Bishop McNally High School is a part of the Calgary Catholic School District in Calgary, Alberta, Canada. The school is named after John Thomas McNally, founder of the diocese who was appointed Bishop of Calgary from 1913 to 1924.

== Academics ==

The school offers Advanced Placement classes in Art, Biology, Calculus, English, Social Studies, Mathematics, Science, French, Religion, Chemistry, and Physics. French speaking students have the choice of taking the Extended French Program. Other modern languages as well are provided at the school including French Second Language (FSL) and Spanish. Students may choose to take the modern languages at a 10, 20, and 30 level.

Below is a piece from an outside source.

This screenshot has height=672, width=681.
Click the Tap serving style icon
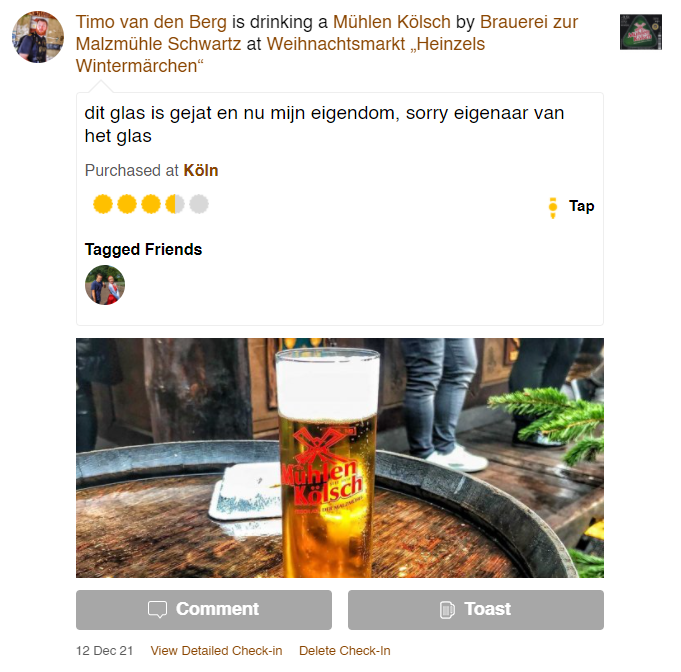552,208
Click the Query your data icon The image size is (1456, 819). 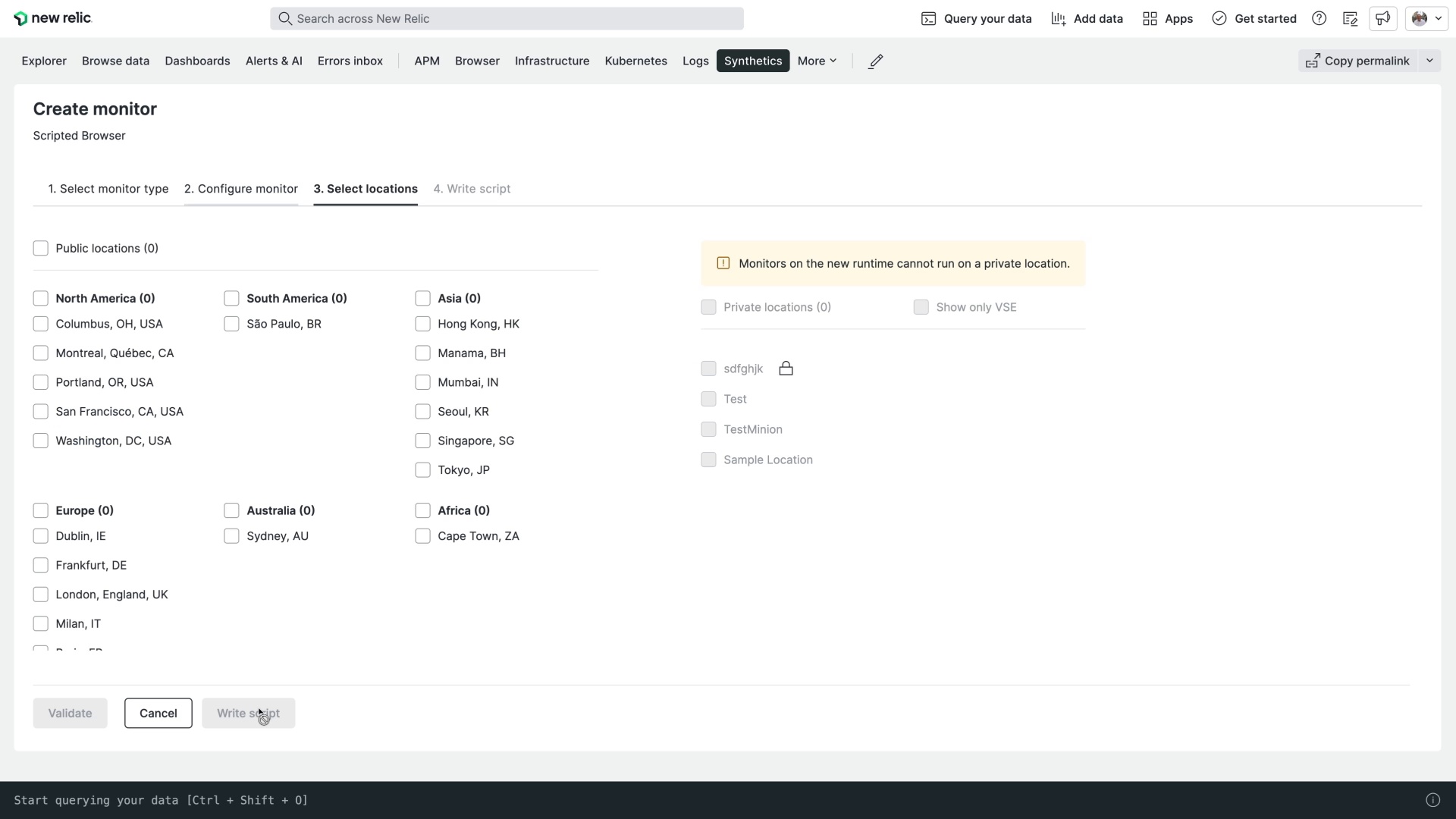928,18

The school is part of the Action for Bright Children Society.

== Fine Arts ==

The school provides a prestigious range of fine arts courses. Students have a choice of taking any of their preferred courses in which are offered by the school. The courses of Art (which is also offered in Advanced Placement), Dance, Drama, Music and Technical Theatre are provided. The classes are course credit classes, and can be taken in either 3 credit or 5 credit.

== YMCA Bishop McNally ==

The YMCA had formed a partnership with Bishop McNally allowing students the opportunity to sign up for a membership as well as offering existing YMCA members access to a variety of physical fitness facilities. The services are open to the public after school hours during the week and during the day each Saturday. However, a recent decision by the YMCA will mean the closure of their programmes and the ending of their relationship with the High School from 21 December 2007. Facilities for the community will continue to exist, managed by the High School.

== Youth Volunteer Corps ==

As part of The YVC Clubs in Schools program, a sub-program of Child and Youth Friendly Calgary, Bishop McNally High School encourages students to attend weekly meetings focused on the creation of in-school volunteer activities.